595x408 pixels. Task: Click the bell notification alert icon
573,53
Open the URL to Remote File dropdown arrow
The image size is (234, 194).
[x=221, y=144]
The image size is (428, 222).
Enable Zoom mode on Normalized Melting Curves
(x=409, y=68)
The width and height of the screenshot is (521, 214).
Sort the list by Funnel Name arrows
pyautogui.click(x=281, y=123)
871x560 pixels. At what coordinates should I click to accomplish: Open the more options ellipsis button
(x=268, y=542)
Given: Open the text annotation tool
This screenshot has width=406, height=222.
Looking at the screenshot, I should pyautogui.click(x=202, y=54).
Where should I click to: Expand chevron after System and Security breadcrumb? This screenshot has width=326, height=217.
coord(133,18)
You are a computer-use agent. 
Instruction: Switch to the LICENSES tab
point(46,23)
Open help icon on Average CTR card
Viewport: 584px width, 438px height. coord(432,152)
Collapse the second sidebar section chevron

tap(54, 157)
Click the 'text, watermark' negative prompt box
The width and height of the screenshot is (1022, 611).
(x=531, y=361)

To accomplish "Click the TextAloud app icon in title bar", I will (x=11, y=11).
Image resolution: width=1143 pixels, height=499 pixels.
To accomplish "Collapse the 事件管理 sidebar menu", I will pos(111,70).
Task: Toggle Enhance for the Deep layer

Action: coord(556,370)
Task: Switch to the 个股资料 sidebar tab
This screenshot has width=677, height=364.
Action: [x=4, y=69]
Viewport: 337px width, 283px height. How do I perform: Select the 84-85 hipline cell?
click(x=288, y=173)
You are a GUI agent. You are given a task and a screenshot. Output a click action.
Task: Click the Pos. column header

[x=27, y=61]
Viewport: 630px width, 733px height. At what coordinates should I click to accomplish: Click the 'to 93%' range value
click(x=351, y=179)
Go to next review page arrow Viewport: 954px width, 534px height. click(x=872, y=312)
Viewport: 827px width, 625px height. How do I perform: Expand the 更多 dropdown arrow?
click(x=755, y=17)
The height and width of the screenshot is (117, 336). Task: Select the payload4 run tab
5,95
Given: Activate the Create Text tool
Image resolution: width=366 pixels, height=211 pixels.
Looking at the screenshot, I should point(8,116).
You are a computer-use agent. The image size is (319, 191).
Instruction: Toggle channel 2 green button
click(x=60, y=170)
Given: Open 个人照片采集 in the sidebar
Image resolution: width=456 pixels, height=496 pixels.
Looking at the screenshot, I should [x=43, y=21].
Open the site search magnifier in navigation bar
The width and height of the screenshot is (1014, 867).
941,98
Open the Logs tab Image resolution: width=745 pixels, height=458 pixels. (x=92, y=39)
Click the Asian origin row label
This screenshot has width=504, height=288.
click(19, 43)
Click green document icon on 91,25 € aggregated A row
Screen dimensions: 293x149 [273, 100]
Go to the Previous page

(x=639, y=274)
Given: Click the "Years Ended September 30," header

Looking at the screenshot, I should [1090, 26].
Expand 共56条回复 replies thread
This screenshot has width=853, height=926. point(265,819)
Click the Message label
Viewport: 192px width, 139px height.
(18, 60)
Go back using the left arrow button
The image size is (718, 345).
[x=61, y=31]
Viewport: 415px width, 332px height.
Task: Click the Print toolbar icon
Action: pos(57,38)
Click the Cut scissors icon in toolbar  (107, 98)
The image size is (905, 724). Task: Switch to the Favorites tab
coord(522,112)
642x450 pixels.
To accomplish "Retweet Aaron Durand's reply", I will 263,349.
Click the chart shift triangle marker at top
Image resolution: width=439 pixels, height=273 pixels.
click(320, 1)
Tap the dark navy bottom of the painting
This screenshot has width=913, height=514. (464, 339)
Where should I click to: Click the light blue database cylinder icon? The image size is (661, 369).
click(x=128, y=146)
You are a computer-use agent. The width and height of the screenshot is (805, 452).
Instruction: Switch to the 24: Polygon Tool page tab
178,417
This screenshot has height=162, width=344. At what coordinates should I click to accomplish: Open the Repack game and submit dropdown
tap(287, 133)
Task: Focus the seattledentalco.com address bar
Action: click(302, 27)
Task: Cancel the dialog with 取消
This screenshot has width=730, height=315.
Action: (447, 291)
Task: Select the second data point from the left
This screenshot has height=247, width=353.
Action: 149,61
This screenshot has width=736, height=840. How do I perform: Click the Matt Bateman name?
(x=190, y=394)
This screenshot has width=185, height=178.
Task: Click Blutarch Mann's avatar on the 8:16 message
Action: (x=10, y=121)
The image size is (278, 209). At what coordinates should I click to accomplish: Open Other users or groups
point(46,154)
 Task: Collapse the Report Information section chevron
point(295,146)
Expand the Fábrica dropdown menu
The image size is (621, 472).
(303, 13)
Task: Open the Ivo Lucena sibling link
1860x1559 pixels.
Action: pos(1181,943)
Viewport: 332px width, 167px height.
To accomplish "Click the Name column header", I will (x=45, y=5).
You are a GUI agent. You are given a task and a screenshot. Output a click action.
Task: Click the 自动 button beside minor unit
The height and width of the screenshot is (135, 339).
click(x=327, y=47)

* * * * * * * * *

#### About this task
Among the lines above, return those that hold the word "menu".

#### Answer box
To accomplish "Collapse the 事件管理 sidebar menu", I will pos(111,70).
Expand the Fábrica dropdown menu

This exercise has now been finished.